Se han realizado estudios comparando esta técnica con la terapia estándar de raspado y alisado radicular por cuadrantes en intervalos de una a dos semanas, y se han demostrado claramente los beneficios de hacerlo en una sesión con mayor ganancia de inserción, mayor reducción de bolsa y cambios microbiológicos más favorables. También se observaron mejoras en combinación con técnicas como la regeneración tisular guiada y la aplicación de antibióticos locales. 
Hoy en día seguimos con este procedimiento. Lo único que hemos cambiado con el tiempo es que sólo realizamos esta técnica cuando el paciente consigue un control de la placa perfecto previo al procedimiento de desinfección total. Así, realizamos un «periodo de entrenamiento» en el que destruimos el biofilm supra y subgingival mediante ultrasonidos y esperamos a que el paciente consiga un control de la placa óptimo el tiempo que haga falta. De esta manera, el paciente debe comprender la importancia de una higiene oral perfecta.
«Sería muy importante determinar los niveles de periodontopatógenos necesarios para el inicio de periodontitis»
Otra línea de investigación muy interesante y de máxima actualidad que están trabajando es el manejo de la periimplantitis. ¿Podremos llegar a entenderla y a tratarla correctamente en un futuro cercano?

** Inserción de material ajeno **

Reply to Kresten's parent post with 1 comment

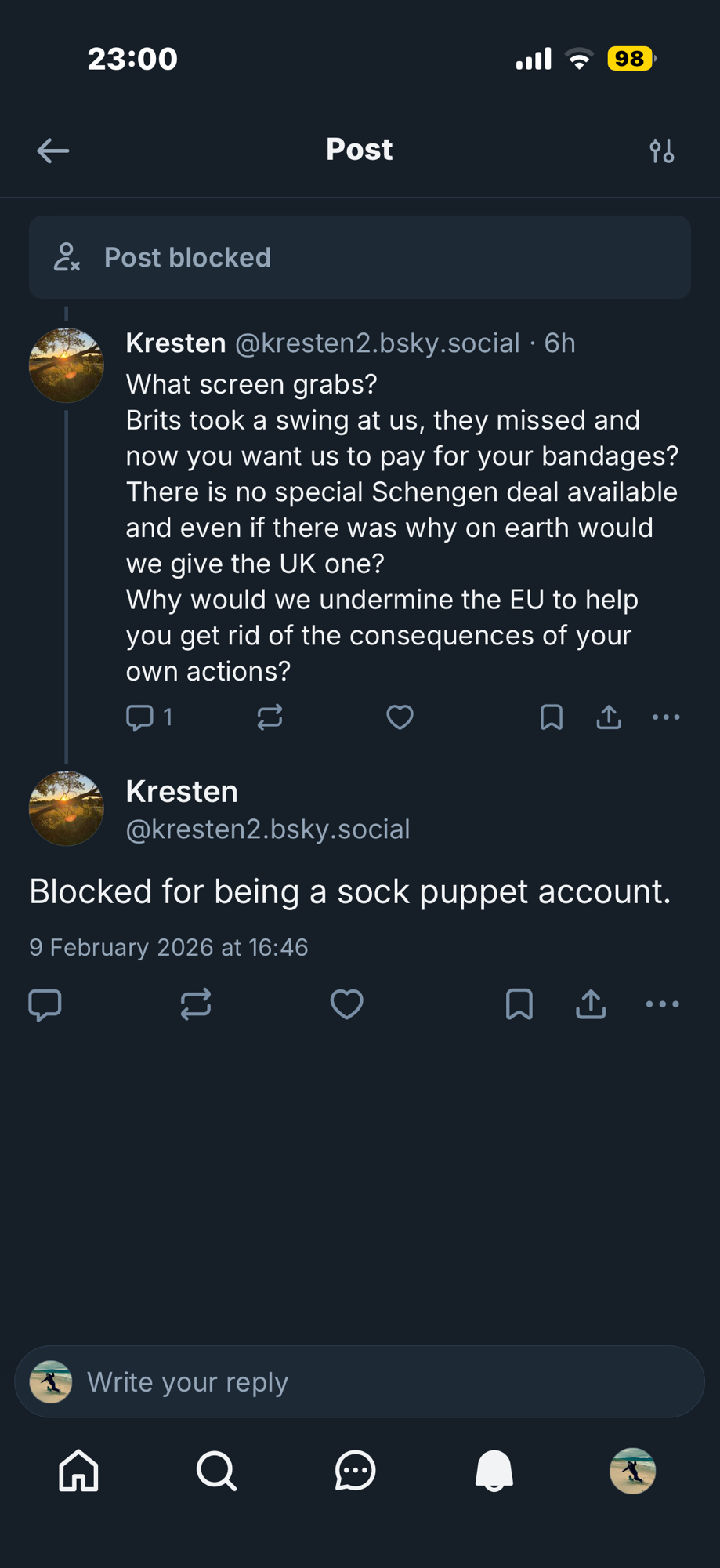tap(141, 717)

En los últimos años en casi todos los congresos dentales los ponentes advierten de un tsunami de pacientes con periimplantitis, con incidencias de hasta el 50%. ¿Por qué ocurre esto? Lo primero que debemos tener en cuenta es que los protocolos clínicos han cambiado significativamente en los últimos 35 años. De un protocolo muy estricto basado en la biocompatibilidad y orientado a la oseointegración y el éxito a largo plazo, se ha pasado a unas condiciones mucho menos rigurosas, con el objetivo de acelerar el proceso de curación y mejorar los resultados estéticos. No se ha podido comprobar que estos cambios hayan aumentado la susceptibilidad a padecer periimplantitis, pero algunos pueden incrementar las posibilidades de infección o una respuesta de los tejidos duros menos favorable.

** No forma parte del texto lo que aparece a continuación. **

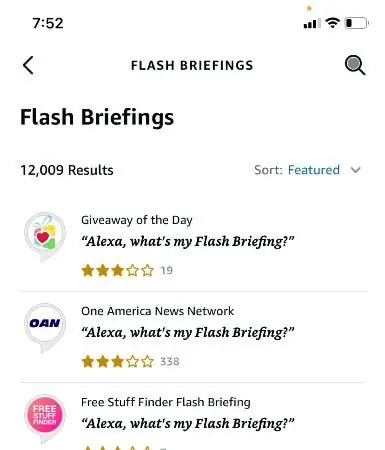Open One America News Network title

(x=157, y=311)
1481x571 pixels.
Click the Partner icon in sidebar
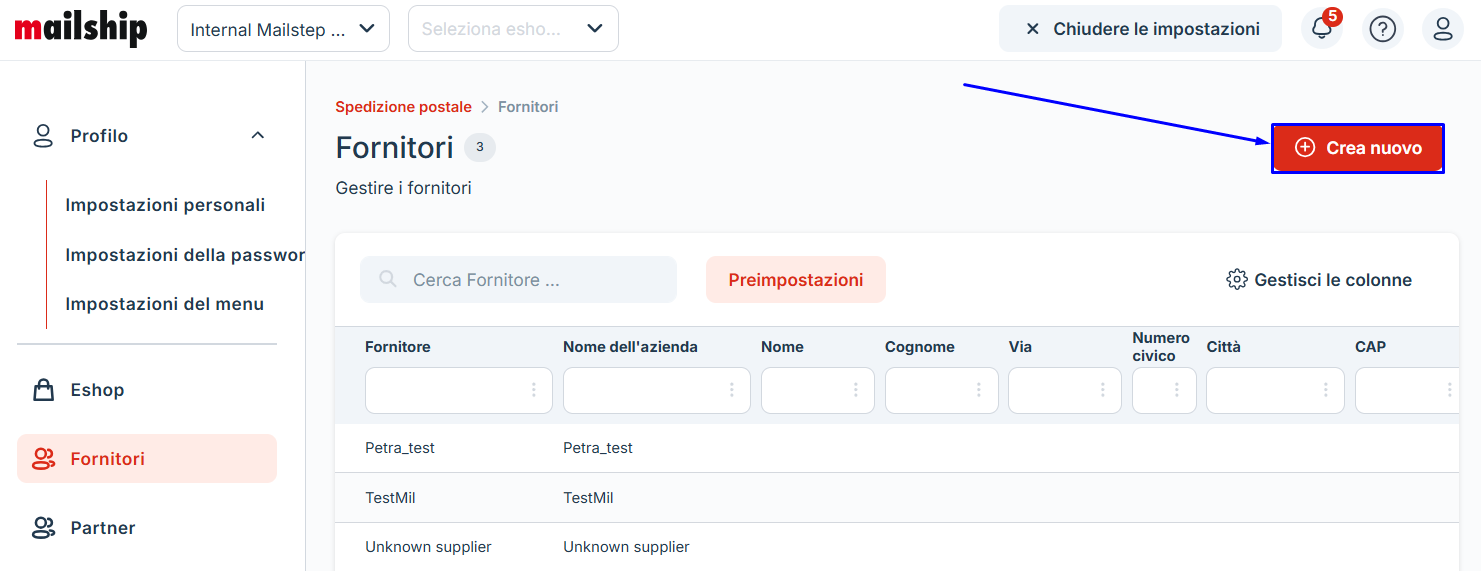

Igual que en la periodontitis, la etiología de la periimplantitis es, por lo tanto, multifactorial. Así, la inflamación no depende solo de la carga bacteriana, sino que intervienen otros factores a nivel de implante, de paciente y del operador. Además del huésped (genética y calidad de la respuesta inmune), el ambiente (concentración de periodontopatógenos, anaerobismo) y los hábitos del paciente (tabaco, higiene oral), factores como el hardware (rugosidad del implante y el pilar, cambios de plataforma, conexión externa e interna), el procedimiento (regeneración ósea guiada, condensación ósea, compresión ósea, prótesis cementada o atornillada) y la calidad de los tejidos blandos y duros (densidad y vascularización del hueso, cantidad de encía queratinizada) pueden tener un impacto muy significativo en el resultado final del implante.

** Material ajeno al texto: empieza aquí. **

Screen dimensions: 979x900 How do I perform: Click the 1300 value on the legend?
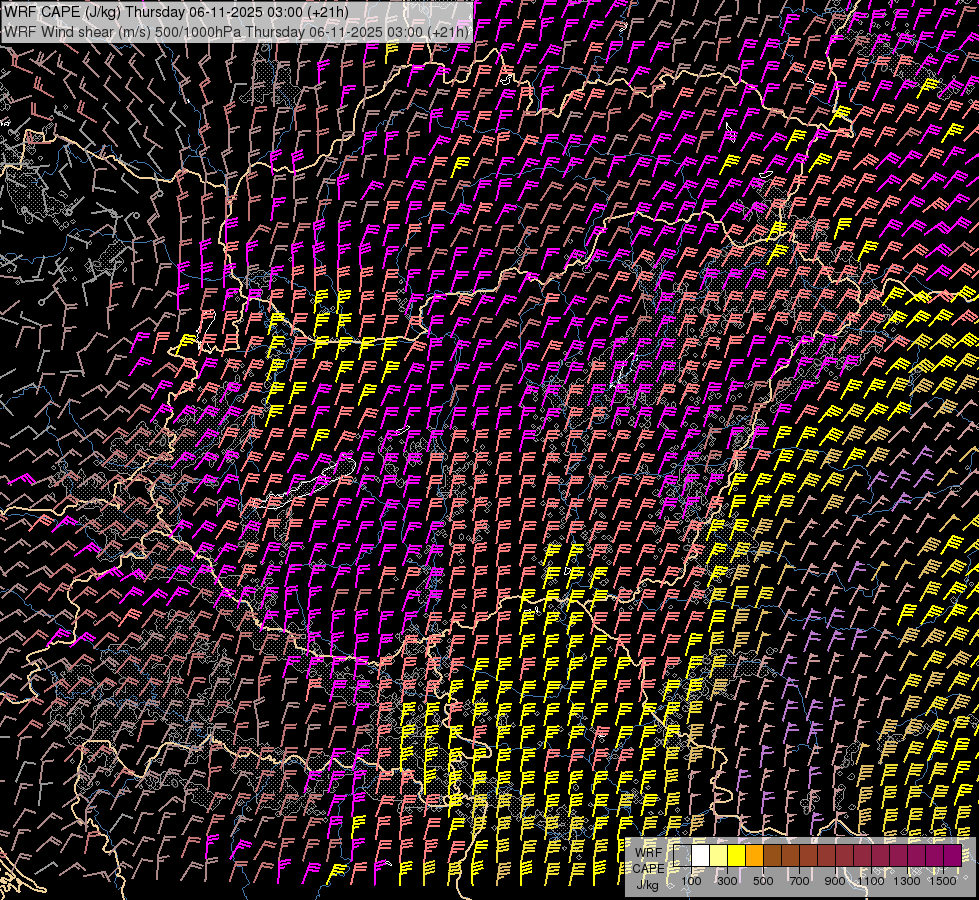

Hasta la fecha no se ha encontrado una estrategia para el tratamiento de la periimplantitis que sea superior a otra. Por lo tanto, lo más importante es la prevención. Los factores más fáciles de considerar en este aspecto serían: prótesis higienizables, un mantenimiento oral mejorado, una terapia de mantenimiento estricta, reducir o eliminar el tabaco, aumentar el ejercicio físico, mejorar la dieta (por ejemplo, con antioxidantes), reducir la corrosión e incluir otras enfermedades autoinflamatorias en la terapia.

Proyectos de futuro

Mi prioridad es hallar estrategias para mejorar el resultado de la terapia periodontal, incluyendo la terapia con implantes y el mal aliento, y facilitar la prevención de recurrencia de enfermedad. Nuestros principales intereses pasan por: i) la estimulación de las bacterias beneficiosas vía pro y prebióticos, ii) facilitar un control de placa óptimo, iii) mejorar la planificación 3-D de los implantes orales, iv) simplificar la regeneración tisular mediante el uso de fibrina rica en leucocitos y plaquetas y v) determinar el umbral de los niveles de periodontopatógenos necesarios para el inicio del desarrollo de periodontitis, y además relacionado con la susceptibilidad del paciente.